U.K. builder offering huge discounts on some new homes.

September 30, 2008

The Telegraph is reporting that Barratt Dvelopments have offered a huge 43% discount to buyers who take five or more flats or houses off its hands in its Yorkshire East division. The U.K. property market is in truly dire straits and the decline in prices looks like having a long ways to run. Consumer confidence relies heavily on the price of property and in coming months it is going to be shattered. The U.K. economy looks increasingly likely to be headed into recession.


UBS reportedly cutting staff and taking a(nother) writedown

September 30, 2008

Bloomberg reporting UBS will cut 1900 jobs from its investment banking operation and may also report another write down as early as tomorrow. Not good news for CHF.


Extremely quiet and dull trading following the IMM close

September 30, 2008

Okay, not everyone agree’s but I use the 15:00 EDT (20:00 GMT) close of pit trading on the Chicago IMM as my end of day point for daily data, and today post 1500, nothing happened in major pairs.

US equities did claw back a large chunk of yesterday’s losses with DJIA closing +485.29, S&P500 +58.45 and the NASDAQ Composite +98.60. Treasuries meantime cratered with yields moving sharply higher across the curve with the benchmark 10 -67.5/32 with the yld +.253%.

With that, I’ll leave for the day. Good evening all.


Tankan report expected to make sombre reading.

September 30, 2008

The latest Japanese Tankan report (Q-3) is out overnight (23:50 gmt) and is expected to make sombre reading. It is widely expected headline business sentiment will have turned negative for the first time in five years, confirming a stagnating economy. The median market forecast is calling for large manufacturers index to fall to -2 from 5, and large manufacturers outlook to fall to -3 from 4.


Trichet’s take on the state of things

September 30, 2008

In his post-European Banker of the Year comments he stated “Monetary policy stance aims to anchor inflation”, does that sound like someone who intends to join with other cb’ers in a co-ordinated rate cut?

None event but does nothing for those hoping for any rapid ECB move to ease.


U.S stocks doing nicely.

September 30, 2008

U.S. stocks are doing nicely with the dow presently up some 370 points. This is helping the greenback retain a bid tone, although it has to be said things have calmed a lot compared to the earlier frantic action.  All the same, USD/JPY is posting the days’ high of 106.25 at wrting, the Japanese unit not helped any by the raft of very soft economic data released overnight.

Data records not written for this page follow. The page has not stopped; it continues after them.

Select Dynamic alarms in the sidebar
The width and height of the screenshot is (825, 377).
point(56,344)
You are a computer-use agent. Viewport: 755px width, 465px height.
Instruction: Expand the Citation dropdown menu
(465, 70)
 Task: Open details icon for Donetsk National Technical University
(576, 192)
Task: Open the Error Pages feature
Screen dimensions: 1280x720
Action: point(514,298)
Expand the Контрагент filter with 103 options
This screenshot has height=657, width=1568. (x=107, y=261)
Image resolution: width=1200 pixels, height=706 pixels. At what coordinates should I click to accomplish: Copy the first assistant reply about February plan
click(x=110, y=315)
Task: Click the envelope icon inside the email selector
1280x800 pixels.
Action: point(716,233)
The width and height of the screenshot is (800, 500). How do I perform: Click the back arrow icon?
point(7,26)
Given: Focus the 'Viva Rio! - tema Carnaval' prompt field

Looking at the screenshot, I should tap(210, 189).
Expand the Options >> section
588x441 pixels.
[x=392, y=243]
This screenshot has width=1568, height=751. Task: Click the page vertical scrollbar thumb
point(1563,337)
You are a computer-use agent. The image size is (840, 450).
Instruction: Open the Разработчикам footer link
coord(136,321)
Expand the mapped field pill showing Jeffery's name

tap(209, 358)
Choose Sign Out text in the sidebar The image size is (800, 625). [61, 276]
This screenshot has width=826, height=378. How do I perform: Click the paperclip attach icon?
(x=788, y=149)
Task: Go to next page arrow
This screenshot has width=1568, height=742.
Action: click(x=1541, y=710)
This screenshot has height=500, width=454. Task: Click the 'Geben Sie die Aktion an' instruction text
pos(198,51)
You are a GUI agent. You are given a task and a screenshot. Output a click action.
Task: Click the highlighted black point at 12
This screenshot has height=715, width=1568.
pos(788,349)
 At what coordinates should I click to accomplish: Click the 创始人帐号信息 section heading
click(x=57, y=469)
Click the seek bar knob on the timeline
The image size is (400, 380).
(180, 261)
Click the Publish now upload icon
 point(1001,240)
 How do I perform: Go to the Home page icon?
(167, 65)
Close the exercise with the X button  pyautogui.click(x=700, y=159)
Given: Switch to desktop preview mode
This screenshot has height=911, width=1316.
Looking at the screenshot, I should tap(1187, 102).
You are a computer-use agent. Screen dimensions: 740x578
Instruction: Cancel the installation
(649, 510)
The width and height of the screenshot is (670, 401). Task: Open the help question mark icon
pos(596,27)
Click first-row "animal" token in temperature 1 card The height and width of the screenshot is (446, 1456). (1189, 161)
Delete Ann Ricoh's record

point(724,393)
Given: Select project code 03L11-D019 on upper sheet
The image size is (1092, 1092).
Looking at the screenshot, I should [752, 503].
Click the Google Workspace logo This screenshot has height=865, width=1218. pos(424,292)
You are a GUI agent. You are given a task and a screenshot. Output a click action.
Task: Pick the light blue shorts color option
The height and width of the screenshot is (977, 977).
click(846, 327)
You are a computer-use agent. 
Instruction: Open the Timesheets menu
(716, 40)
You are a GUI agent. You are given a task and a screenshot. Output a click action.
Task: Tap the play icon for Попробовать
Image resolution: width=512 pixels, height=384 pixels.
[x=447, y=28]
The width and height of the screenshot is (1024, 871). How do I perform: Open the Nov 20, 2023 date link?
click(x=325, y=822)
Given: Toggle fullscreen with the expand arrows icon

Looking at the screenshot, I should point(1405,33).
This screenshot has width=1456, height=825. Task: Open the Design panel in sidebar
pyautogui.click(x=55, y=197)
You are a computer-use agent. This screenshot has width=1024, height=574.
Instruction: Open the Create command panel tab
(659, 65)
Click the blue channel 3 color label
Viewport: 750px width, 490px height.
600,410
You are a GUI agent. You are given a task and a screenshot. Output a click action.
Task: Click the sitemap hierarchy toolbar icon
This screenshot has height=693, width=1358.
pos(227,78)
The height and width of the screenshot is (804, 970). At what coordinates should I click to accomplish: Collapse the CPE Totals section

White House optimistic rescue plan on track.

September 30, 2008

White House spokesman Tony Fratto says the White House is optimistic the mortgage bailout plan can pass soon. The Bush administration will examine all measures to try to round up enough votes to pass the measure. They will not however support any effort to change the “core” measure, that of purchasing troubled mortgage assets from financial institutions.


Juncker concedes there is a financial crisis …

September 30, 2008

… doesn’t like excessive forex volatility. Probably eats his vegetables and loves little children and dogs.

Now we await Trichet’s positings.


EUR/USD steadying a little after precipitous drop.

September 30, 2008

EUR/USD is steadying after it’s precipitous fall earlier, presently up at 1.4080 having been rather close to 1.4000 at one stage. There is probably no one reason for the euro’s fall from grace, rather a combination of factors in play. Upfront from a fundamental standpoint will no doubt be the parlous state of euro-zone banking sector. Only today we had France, Belgium and Luxembourg combining to rescue Dexia, while the Irish government moved to introduce safeguards for its banking system. Meanwhile there’s the forlorn figure of Fortis wandering the Globe looking for a buyer for its’ ABN Amro stake.  There has also been some speculation (not really surprising given Thursdays ECB meet)that the European central bank might just be tempted to ease monetary policy given the state of the banking sector, signs of slowing growth and with inflationary pressures possibly peaking. They just might, but then again I don’t really think so.  Another more tenuous reason for the sell-off might be, that one day on, there is some increased optimism that there is the political will to get a U.S. bailout passed, although this remains to be seen. Technical considerations will have accelerated the move lower, as various notable chart levels gave out.  And certainly a huge EUR/GBP order, to sell apparently 3.5 yards of euros at the fix (said to have been a U.K. clearer), will have been a nice little spark for what transpired.